▸ **Texte fourni**:
--------------------------------

Vélo : attention à la dent de trop !

Si le vélo se sent pousser des ailes, il faut veiller à pédaler en cadence et avec méthode, a-t-on prévenu lors d’une conférence organisée par TDIE sur la complémentarité vélo-transports collectifs. Son expansion n’est pas sans poser difficulté, notamment dans les trains. Pour la surmonter, des stationnements réellement sécurisés sont indispensables, "dans toutes les gares", y compris en zones rurales et périurbaines, où "le potentiel vélo" est le plus grand.

"La pression pour davantage de vélo est forte et vient de partout". Tel est l’un principaux constats tirés lors du petit-déjeuner débat organisé ce 30 janvier par le think-tank TDIE sur le thème de la complémentarité vélo-transports collectifs – sujet qui a fait il y a peu l’objet d’un livre blanc rédigé par la FUB et la Fnaut. C’est connu, l’appétit vient en mangeant. Plus élégamment, l’offre crée la demande. Depuis que le vélo n’est plus un "impensé" des politiques publiques, il est "en très forte expansion", souligne Camille Thomé, déléguée générale de Vélo & Territoires.

--------------------------------

▸ **Données enregistrées**:

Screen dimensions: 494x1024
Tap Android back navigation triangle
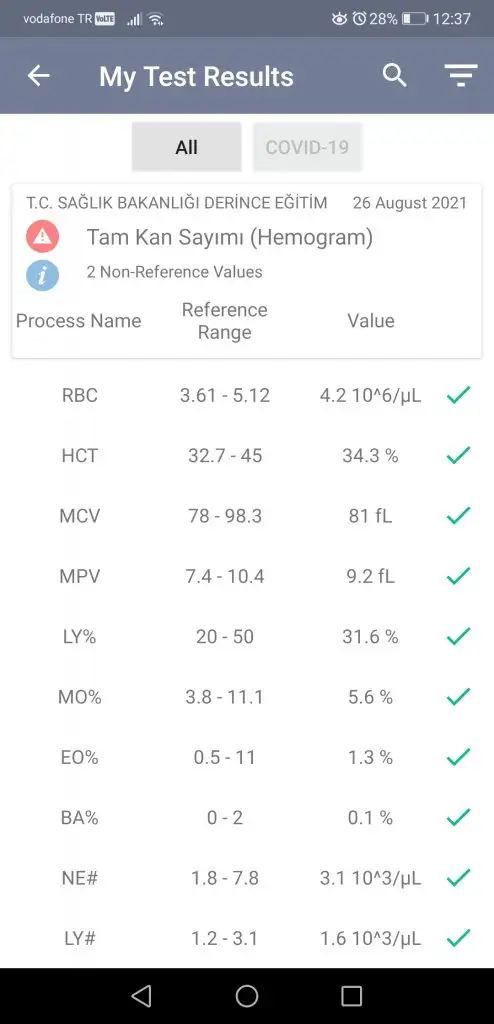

--------------------------------

▸ **Consigne**:
Résumez en deux phrases le texte sur le vélo et les transports collectifs.

▸ **Réponse**:
Lors d'un petit-déjeuner débat organisé le 30 janvier par le think-tank TDIE sur la complémentarité vélo-transports collectifs, il a été constaté que la pression pour davantage de vélo est forte et vient de partout, le vélo étant en très forte expansion depuis qu'il n'est plus un « impensé » des politiques publiques. Cette expansion pose des difficultés, notamment dans les trains, et exige des stationnements réellement sécurisés dans toutes les gares, y compris en zones rurales et périurbaines, où le potentiel vélo est le plus grand.